The words of Marvin Gaye, “A change is going to come”, expressed the very essence of the International Disabled People movement’s demand for solidarity and unity. This is exactly what Disabled People Against Cuts (DPAC) did through hosting the rival International Deaf and Disabled People’s Solidarity Summit, which was a great event where Disabled People from around the globe came together to share our experiences. It did not waste resources and require an elaborate setting to bring people together. It was a perfect example to show why we need solidarity for our struggle and the liberation of Disabled People globally.

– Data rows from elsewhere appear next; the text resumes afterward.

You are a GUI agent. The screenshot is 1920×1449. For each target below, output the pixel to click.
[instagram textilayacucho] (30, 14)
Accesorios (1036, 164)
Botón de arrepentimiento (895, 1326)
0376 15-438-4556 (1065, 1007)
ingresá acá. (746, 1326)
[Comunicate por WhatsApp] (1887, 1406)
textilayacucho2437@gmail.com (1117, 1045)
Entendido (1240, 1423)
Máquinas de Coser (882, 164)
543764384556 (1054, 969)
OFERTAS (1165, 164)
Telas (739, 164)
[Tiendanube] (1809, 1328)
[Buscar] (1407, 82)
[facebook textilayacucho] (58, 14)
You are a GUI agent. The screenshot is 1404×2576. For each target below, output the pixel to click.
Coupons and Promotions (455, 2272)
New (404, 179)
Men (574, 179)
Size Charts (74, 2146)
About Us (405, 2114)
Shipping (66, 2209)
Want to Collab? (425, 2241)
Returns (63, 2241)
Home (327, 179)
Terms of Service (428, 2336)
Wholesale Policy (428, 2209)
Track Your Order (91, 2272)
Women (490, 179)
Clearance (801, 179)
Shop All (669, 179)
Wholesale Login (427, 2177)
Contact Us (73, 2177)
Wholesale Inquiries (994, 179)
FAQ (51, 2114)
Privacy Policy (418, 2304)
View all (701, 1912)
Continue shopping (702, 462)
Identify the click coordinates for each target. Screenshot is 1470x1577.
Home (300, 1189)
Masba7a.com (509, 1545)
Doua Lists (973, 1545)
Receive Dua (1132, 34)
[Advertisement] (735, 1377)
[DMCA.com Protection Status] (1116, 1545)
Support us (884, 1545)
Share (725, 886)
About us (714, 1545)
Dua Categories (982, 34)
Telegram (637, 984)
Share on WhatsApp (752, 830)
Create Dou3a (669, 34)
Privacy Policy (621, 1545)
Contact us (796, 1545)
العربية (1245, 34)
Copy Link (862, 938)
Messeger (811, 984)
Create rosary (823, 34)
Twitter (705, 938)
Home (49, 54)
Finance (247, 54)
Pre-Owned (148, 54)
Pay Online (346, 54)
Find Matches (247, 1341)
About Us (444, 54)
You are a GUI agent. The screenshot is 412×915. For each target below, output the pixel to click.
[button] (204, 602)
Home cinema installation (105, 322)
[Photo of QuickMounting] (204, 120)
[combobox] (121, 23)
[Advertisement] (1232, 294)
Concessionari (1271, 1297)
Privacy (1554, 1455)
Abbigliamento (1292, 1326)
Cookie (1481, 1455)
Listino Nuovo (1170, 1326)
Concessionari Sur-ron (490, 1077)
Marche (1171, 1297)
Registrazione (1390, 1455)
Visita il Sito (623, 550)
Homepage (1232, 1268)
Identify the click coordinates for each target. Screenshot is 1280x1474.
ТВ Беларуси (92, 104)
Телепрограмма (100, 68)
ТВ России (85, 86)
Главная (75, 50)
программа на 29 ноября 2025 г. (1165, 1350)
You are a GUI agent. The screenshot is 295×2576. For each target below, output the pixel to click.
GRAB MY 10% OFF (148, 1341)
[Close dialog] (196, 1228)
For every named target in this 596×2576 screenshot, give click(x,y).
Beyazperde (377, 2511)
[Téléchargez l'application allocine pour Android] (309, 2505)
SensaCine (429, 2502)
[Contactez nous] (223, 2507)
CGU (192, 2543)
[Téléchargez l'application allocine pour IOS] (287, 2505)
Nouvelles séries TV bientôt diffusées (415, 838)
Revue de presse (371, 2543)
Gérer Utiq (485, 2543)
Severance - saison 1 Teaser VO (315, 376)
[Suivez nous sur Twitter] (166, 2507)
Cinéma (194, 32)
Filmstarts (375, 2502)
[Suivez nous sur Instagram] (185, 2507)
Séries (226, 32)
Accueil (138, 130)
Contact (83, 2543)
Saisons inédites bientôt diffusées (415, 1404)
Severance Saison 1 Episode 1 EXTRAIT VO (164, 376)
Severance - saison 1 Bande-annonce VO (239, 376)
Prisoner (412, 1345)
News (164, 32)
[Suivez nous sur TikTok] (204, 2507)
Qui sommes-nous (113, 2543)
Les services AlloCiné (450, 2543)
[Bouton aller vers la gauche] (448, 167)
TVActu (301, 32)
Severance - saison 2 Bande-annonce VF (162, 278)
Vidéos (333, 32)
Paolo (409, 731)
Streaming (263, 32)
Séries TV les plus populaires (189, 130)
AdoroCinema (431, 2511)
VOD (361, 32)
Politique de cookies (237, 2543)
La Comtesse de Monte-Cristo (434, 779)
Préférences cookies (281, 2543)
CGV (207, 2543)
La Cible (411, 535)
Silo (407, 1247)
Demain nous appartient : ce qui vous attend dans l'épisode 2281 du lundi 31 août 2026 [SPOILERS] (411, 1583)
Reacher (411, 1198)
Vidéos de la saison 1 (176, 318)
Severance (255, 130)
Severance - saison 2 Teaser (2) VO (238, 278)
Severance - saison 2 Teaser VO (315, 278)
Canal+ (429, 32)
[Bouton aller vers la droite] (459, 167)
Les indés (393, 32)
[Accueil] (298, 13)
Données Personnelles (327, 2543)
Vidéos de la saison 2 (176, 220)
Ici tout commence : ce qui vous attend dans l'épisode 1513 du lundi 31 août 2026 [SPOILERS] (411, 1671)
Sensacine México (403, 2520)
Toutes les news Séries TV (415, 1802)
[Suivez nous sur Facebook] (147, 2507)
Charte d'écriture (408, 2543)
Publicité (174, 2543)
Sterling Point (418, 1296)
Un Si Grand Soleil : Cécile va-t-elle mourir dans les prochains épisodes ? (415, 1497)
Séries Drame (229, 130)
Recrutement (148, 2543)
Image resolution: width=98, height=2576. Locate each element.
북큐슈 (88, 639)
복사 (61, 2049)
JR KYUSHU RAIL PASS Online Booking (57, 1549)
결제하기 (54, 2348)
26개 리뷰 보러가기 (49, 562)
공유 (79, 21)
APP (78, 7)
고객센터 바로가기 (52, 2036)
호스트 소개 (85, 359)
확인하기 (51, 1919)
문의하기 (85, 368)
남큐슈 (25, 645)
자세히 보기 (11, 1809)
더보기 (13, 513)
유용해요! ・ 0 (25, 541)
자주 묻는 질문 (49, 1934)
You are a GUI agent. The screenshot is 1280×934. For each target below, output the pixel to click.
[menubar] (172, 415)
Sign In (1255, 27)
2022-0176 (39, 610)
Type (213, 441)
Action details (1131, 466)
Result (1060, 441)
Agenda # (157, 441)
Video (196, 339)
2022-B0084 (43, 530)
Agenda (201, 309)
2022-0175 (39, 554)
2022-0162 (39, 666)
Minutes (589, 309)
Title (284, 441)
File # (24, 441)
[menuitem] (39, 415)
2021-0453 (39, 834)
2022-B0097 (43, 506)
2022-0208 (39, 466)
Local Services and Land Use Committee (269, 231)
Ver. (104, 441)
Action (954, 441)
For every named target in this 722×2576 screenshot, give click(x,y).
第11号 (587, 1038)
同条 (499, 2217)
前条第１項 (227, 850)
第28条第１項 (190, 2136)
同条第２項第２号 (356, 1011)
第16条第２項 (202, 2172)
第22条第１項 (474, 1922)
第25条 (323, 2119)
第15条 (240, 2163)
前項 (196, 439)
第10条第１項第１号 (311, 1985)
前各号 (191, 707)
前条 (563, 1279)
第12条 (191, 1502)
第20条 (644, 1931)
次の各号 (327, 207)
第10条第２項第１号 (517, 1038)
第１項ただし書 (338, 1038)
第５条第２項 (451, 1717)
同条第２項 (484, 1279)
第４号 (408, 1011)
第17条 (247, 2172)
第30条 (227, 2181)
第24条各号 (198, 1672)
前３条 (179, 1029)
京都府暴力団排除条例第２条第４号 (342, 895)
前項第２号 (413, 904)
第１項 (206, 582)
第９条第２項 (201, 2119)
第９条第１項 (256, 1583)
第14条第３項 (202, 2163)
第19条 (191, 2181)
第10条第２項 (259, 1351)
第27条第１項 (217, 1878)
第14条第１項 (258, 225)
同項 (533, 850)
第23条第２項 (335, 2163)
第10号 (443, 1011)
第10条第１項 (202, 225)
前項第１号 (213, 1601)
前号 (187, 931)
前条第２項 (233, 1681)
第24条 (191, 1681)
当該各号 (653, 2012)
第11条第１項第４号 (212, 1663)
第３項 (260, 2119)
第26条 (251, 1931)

DPAC also hosted a “festival of resistance” outside the Summit in order to criticise the hypocrisy of co-hosting the Summit. Myself and Nadia Hadad, from the European Network on Independent Living, were prevented from re-entering the summit by security as we had DPAC leaflets (see image below), which were perceived as promoting negative messages about the UK Government. It was through our sister, Sojourner Truth, that I learnt about underground activism. Through her teaching, I managed to slip pass security with the leaflets and shared them with many of the delegates. I also got many Disabled People to leave the Summit and join in the festival, which was a proud moment for me.
Another huge applause must go to Alliance for Inclusive Education, Campaigns and Policy Coordinator, Simone Aspis for publicly calling out the UK Government for their failings with regard to Disabled People.
Angela Davis’ quote perfectly articulates the point of this blog, although her reference relates to America. She says that, “as a black woman, my politics and political affiliation are bound up with and flow from participation in my people’s struggle for liberation, and with the fight of oppressed people all over the world against American imperialism”.
So when we discuss the question of the advantages and disadvantages of the Global Disability Summit, we need to decide if we want to support colonialism and imperialism or not. The other questions we need to ask are; did the Summit promote solidarity and unity between Disabled People globally or did it promote disability liberation or oppression?